An estate sale hunter’s tips for making vintage furniture finds your own

Photo courtesy JolieFinds Design

Shopping for furniture secondhand can lead to some amazing deals on one-of-a-kind pieces. However, it can also lead you down a DIY spiral, trying to figure out what can–and should–be upcycled or tweaked to fit your style. By combing countless estate sales, plenty of Facebook Marketplace listings and the cluttered aisles of consignment shops, Victoria Capello of JolieFinds Design has become an expert on the topic.

“In my ideal situation, I look for really interesting, timeless pieces that need minimal work, but have a small flaw or two,” she says, noting that she likes to begin with wood pieces, especially English pine and walnut. “That way, the seller either already has the piece priced accordingly or is usually willing to negotiate if you ask. Always ask!”

Once the negotiation is over, the fun begins. Capello says she always starts off with some TLC. Something as simple as a good wipe-down can help reveal the texture of the wood and show you what you’re working with.

“The first thing I do when I get a new piece home is give it a good clean and waxing,” she says. “Especially with pine—it gives those pieces a whole new life.”

Once the wood is taken care of, she moves on to the details. Hardware can change the entire look of a piece of furniture, so she will decide to either replace it entirely or go over the handle or knobs with a product called Rub ‘n Buff to make them stand out.
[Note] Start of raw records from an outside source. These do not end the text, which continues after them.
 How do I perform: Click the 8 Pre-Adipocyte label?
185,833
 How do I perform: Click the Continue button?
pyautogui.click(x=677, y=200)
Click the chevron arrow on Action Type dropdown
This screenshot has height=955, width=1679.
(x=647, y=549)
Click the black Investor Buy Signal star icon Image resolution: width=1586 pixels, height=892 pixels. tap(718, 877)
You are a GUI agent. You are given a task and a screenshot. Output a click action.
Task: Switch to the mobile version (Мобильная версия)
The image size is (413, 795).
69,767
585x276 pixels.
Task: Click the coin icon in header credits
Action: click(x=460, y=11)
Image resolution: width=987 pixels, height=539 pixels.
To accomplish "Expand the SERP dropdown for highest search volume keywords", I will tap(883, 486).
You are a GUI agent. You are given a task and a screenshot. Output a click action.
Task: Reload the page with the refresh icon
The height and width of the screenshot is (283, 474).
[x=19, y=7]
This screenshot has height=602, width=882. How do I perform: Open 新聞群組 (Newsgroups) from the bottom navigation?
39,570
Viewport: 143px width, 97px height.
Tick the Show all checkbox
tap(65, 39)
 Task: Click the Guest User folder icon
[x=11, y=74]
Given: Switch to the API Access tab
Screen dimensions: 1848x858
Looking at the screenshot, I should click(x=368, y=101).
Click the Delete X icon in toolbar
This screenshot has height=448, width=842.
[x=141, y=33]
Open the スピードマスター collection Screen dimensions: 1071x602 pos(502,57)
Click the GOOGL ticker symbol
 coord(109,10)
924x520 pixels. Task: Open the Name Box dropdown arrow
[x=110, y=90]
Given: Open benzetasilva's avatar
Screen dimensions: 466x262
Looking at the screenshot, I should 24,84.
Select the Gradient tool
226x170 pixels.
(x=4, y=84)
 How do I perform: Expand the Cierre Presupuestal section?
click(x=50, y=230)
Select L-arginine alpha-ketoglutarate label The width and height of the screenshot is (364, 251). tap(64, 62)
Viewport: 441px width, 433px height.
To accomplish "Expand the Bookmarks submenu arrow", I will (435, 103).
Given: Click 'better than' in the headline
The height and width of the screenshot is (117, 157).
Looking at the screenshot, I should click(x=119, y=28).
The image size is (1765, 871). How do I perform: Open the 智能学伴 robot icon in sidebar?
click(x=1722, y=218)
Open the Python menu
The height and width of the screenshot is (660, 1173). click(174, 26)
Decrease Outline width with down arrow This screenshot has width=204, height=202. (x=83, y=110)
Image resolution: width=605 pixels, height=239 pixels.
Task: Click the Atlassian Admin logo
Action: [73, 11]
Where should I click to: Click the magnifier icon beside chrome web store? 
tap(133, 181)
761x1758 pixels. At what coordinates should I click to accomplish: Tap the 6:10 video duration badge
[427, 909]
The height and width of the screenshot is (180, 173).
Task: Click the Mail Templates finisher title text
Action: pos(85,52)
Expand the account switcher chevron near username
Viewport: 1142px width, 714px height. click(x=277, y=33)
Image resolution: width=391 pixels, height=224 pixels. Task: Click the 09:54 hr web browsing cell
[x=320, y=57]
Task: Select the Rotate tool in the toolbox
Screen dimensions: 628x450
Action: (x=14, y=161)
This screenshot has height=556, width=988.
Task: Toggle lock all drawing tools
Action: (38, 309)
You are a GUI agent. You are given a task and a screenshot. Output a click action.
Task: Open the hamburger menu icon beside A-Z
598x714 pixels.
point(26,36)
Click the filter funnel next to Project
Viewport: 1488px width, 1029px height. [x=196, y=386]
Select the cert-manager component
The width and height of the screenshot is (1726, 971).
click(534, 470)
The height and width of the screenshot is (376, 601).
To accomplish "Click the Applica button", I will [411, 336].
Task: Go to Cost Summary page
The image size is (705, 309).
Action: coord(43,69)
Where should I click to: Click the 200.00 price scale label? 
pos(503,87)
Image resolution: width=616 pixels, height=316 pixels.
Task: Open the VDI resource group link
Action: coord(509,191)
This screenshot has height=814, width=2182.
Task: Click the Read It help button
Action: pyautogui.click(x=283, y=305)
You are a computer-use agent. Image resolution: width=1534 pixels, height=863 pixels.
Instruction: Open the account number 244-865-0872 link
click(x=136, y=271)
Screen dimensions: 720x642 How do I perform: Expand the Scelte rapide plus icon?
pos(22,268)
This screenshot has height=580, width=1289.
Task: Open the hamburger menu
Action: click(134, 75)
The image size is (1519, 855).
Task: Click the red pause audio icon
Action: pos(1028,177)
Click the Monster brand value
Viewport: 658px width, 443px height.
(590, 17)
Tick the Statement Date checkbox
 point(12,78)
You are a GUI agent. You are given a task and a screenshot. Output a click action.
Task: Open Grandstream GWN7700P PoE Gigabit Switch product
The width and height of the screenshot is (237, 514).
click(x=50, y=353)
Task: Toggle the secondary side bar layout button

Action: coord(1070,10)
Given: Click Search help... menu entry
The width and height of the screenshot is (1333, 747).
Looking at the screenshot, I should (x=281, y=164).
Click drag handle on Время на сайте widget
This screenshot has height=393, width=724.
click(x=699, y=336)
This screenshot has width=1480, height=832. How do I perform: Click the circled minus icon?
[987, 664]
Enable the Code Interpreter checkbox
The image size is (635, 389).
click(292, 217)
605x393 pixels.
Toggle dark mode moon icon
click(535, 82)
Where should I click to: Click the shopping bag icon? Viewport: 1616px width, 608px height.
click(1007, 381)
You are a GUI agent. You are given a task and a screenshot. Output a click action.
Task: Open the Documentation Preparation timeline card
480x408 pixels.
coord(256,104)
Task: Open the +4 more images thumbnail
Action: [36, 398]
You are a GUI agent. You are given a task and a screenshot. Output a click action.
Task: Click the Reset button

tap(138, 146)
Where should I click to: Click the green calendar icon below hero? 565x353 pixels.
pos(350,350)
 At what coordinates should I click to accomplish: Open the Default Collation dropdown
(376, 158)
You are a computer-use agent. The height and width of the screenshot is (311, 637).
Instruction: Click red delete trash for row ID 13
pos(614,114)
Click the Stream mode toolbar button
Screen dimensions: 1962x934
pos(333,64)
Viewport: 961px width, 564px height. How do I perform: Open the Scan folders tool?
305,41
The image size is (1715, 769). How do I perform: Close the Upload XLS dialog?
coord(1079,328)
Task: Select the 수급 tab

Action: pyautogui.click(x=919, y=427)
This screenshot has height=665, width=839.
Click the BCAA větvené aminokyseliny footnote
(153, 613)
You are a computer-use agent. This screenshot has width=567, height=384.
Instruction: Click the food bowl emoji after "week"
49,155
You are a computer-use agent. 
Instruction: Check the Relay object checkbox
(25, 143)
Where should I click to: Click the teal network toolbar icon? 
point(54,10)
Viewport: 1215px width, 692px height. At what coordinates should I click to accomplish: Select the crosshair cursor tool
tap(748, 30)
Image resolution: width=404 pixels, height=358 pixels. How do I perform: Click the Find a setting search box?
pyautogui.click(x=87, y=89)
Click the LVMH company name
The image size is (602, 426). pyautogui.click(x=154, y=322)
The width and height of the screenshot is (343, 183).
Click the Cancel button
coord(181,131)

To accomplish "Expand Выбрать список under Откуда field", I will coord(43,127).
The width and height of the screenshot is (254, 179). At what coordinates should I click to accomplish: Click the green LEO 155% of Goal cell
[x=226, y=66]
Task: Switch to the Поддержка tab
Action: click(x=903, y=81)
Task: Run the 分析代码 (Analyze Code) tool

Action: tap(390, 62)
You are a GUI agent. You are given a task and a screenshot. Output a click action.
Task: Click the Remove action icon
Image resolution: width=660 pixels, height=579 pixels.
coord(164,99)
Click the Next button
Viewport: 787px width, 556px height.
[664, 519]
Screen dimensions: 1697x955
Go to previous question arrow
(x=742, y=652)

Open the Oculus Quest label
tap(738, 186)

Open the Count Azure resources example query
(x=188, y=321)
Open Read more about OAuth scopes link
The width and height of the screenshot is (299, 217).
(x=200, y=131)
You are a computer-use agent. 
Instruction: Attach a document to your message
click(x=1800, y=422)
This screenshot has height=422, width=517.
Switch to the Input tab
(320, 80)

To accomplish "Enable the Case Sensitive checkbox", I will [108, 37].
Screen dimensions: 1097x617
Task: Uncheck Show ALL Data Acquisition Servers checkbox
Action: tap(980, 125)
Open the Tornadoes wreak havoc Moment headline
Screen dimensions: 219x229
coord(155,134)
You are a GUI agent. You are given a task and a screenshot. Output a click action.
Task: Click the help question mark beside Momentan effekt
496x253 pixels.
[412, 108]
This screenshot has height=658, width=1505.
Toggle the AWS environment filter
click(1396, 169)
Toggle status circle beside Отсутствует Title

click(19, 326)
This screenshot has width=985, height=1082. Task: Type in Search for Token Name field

This is the time to cater the item exactly to your taste, either with minor details like drawer pulls or a large switch like one of Capello’s recent projects.

“My most recent project was a $220 antique accent table I found in New Orleans,” she says. “I love marble-top furniture, but those pieces run super expensive unless you get lucky at an estate sale. I figured, with the style of my little table, I could just sit a piece of marble on top, so that’s what I did. I was able to get a scrap piece of Carrara cut at a local stone shop for $125. All in all, the project cost me $345 verses $1,500 or $2000. It was definitely a win in my book.”